### Exercise objective
Print, in exact form, the lines below from the one containing "Select the Advanced options category" through the one containing "Task: Click the green", and omit all others.

### Records from a data source

*** Block opens ***

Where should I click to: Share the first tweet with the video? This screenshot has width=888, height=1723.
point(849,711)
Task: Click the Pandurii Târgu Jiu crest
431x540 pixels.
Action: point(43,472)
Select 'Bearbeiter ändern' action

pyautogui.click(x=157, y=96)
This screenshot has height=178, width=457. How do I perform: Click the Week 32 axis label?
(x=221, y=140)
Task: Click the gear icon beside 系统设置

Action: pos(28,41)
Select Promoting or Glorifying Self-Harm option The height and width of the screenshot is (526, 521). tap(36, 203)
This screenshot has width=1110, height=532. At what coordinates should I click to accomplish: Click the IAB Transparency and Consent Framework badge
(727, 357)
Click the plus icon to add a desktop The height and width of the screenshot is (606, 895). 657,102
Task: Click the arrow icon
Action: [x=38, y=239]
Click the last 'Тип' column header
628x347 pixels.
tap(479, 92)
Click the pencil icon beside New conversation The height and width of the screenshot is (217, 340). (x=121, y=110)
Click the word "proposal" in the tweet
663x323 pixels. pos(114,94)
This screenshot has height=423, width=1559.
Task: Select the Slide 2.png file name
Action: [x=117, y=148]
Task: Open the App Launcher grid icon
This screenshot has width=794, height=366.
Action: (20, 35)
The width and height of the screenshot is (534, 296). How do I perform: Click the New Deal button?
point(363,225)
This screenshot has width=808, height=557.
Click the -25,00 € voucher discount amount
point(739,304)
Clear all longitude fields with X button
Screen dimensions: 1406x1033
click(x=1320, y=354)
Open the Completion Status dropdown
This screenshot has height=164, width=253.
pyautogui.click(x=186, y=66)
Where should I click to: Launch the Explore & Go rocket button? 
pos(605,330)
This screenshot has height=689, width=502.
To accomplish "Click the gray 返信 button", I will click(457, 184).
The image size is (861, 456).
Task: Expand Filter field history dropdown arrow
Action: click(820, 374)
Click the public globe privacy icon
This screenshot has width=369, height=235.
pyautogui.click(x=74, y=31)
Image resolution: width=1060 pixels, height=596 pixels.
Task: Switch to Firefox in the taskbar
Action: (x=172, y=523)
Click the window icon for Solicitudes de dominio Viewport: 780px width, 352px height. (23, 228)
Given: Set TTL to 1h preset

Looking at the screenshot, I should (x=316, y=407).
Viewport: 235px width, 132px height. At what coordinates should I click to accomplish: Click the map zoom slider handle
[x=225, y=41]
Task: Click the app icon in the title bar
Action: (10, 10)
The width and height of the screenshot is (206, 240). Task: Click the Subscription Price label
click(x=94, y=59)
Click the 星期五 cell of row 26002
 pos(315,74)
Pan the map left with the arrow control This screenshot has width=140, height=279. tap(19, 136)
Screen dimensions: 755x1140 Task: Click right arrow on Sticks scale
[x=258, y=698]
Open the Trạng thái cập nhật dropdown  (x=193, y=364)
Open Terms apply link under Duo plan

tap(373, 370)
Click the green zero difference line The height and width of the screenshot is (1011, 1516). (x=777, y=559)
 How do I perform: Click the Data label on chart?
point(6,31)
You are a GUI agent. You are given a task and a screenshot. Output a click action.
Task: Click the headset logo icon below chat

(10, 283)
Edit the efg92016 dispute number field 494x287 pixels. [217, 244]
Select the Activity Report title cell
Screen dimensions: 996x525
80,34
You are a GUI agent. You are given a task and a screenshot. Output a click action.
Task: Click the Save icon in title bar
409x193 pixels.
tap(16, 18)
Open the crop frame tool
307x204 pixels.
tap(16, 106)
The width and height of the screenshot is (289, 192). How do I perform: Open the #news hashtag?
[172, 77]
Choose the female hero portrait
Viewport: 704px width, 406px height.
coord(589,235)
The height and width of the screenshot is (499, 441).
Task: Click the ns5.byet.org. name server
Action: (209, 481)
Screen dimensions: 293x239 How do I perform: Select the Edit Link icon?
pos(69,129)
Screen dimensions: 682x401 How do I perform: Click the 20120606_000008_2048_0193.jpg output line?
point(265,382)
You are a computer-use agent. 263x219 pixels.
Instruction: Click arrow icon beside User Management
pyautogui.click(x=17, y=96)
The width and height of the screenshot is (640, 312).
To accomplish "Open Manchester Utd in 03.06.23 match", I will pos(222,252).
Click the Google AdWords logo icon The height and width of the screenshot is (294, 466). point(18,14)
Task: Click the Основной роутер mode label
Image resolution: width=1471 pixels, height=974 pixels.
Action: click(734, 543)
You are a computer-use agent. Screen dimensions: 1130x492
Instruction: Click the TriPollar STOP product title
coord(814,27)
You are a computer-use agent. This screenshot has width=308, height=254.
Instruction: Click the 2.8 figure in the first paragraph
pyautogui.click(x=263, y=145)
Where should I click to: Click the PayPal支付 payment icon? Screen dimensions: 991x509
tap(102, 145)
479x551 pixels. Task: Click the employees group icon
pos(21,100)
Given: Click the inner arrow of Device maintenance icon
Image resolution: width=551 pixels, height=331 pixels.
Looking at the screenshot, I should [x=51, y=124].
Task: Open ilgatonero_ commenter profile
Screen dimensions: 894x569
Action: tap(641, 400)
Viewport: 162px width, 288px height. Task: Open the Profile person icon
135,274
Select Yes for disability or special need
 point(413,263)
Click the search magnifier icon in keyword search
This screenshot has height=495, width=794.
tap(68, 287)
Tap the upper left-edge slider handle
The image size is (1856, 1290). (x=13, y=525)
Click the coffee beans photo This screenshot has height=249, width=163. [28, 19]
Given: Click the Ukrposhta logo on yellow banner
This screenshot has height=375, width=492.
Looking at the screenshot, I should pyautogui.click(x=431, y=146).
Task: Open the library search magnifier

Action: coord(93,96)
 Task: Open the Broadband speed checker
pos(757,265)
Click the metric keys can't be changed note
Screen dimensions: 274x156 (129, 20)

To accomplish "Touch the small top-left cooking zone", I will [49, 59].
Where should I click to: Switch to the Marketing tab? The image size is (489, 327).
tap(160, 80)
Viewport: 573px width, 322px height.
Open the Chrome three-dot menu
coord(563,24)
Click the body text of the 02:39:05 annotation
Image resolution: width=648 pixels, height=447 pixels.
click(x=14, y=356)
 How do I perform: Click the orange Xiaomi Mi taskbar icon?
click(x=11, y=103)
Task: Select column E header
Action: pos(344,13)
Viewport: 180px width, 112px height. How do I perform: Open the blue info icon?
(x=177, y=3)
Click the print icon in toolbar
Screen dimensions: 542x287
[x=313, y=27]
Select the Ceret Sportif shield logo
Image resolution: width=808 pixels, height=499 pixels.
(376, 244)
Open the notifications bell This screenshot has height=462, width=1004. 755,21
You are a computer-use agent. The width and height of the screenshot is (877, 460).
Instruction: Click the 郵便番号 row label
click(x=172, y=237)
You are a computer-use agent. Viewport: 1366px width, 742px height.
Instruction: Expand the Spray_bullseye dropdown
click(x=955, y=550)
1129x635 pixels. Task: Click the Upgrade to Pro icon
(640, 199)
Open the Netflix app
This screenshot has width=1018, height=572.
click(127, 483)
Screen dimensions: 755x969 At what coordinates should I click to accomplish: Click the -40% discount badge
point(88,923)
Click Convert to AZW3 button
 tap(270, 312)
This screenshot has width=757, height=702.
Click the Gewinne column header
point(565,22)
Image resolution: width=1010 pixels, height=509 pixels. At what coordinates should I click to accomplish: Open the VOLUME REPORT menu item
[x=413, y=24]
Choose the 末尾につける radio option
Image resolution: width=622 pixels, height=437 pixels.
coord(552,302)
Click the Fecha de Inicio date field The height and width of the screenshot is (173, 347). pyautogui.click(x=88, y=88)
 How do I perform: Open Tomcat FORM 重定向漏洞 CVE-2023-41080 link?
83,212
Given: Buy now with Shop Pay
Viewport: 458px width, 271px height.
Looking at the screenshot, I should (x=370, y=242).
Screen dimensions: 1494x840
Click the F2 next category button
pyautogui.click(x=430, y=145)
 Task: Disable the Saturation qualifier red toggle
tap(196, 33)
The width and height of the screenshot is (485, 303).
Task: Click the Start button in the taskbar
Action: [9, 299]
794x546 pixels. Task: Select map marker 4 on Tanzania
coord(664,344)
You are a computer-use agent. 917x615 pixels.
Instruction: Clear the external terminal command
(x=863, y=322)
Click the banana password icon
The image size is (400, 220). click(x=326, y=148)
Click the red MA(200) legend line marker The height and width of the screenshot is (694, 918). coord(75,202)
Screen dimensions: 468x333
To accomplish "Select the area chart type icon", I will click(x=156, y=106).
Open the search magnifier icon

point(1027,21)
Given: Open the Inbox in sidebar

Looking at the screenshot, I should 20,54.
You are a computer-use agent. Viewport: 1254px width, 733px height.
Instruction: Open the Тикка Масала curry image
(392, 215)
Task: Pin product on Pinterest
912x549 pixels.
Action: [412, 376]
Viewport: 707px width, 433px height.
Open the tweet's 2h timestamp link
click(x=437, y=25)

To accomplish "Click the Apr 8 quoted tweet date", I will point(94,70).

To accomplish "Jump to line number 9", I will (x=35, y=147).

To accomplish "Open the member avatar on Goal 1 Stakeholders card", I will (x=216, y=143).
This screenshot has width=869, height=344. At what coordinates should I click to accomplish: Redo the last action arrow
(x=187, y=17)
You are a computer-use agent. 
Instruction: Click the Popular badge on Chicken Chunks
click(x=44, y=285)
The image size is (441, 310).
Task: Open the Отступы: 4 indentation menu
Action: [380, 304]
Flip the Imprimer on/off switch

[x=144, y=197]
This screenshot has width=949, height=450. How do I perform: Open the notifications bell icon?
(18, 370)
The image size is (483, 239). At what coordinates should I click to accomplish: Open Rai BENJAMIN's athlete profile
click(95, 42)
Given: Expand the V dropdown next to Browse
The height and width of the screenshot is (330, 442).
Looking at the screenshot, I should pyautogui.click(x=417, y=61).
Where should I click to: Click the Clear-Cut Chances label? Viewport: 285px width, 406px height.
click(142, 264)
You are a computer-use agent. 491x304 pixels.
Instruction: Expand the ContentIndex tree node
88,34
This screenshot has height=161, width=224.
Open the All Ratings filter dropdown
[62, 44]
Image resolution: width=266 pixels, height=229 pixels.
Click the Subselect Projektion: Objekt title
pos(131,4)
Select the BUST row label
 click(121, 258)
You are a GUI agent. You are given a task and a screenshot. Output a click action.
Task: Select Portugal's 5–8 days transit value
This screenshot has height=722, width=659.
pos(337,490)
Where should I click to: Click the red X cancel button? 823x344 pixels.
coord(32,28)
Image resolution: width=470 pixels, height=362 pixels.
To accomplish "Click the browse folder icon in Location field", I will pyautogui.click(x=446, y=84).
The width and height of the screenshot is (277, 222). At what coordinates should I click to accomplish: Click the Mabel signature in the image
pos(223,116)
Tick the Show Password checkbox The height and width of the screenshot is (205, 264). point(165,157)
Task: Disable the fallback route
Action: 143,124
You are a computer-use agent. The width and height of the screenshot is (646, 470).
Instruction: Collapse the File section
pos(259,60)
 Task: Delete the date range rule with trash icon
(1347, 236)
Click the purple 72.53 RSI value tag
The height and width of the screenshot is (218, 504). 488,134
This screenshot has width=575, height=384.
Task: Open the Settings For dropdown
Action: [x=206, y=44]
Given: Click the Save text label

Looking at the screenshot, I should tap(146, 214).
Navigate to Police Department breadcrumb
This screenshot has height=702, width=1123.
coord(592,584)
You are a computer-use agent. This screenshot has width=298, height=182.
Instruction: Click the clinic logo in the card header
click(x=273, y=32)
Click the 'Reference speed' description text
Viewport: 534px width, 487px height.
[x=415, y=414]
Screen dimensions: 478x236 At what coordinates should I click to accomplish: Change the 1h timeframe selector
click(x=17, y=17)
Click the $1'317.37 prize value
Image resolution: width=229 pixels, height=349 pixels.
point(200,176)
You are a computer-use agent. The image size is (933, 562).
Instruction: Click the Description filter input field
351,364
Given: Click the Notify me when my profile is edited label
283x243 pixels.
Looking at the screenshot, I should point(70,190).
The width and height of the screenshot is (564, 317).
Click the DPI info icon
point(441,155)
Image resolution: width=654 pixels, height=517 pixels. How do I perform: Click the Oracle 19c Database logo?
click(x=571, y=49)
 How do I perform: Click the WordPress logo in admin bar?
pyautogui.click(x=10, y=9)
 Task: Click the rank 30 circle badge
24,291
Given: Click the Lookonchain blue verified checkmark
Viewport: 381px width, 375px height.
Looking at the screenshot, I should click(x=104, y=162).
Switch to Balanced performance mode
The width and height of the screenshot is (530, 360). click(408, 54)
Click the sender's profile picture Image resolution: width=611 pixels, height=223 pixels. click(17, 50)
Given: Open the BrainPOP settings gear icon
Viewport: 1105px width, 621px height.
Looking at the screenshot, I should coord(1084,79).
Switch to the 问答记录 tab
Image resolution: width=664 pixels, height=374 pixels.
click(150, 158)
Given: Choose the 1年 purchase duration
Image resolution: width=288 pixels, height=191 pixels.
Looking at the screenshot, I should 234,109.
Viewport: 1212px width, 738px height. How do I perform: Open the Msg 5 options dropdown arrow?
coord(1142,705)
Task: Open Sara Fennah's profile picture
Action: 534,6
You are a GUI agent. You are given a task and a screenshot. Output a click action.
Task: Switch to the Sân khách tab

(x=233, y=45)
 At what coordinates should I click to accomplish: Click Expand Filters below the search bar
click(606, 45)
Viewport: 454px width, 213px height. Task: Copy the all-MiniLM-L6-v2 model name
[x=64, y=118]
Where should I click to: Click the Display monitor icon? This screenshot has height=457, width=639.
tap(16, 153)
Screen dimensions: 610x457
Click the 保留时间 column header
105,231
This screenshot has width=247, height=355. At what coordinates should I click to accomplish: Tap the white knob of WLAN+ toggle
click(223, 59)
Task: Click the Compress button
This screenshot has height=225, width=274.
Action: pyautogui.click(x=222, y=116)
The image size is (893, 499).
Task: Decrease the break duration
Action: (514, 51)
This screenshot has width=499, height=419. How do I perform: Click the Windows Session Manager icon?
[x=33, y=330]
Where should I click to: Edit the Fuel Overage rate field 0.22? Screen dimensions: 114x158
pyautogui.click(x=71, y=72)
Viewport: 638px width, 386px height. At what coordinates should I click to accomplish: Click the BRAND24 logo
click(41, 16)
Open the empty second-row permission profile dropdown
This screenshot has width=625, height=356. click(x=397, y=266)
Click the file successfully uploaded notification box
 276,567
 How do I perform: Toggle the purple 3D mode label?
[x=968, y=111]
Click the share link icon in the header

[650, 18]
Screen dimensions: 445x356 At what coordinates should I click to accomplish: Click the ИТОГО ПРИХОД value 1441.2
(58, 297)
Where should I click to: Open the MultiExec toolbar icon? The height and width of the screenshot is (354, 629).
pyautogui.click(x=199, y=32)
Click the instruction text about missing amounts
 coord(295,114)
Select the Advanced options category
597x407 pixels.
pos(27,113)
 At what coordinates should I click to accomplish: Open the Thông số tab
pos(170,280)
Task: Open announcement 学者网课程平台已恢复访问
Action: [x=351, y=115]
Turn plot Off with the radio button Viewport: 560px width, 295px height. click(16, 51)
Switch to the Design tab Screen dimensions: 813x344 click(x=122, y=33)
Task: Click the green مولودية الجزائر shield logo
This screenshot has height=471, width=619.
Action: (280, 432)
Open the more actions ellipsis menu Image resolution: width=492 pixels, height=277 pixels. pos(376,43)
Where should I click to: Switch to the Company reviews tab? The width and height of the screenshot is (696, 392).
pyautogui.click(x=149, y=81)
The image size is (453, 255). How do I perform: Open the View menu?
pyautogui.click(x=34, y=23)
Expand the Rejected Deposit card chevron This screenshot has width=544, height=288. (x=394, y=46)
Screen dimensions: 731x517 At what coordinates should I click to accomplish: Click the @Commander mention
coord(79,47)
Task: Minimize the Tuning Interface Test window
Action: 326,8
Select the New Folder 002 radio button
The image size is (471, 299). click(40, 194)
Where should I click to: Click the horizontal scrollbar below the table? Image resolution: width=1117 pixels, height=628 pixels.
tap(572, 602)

*** Block closes ***

### Response to the task
Select the Advanced options category
597x407 pixels.
pos(27,113)
 At what coordinates should I click to accomplish: Open the Thông số tab
pos(170,280)
Task: Open announcement 学者网课程平台已恢复访问
Action: [x=351, y=115]
Turn plot Off with the radio button Viewport: 560px width, 295px height. click(16, 51)
Switch to the Design tab Screen dimensions: 813x344 click(x=122, y=33)
Task: Click the green مولودية الجزائر shield logo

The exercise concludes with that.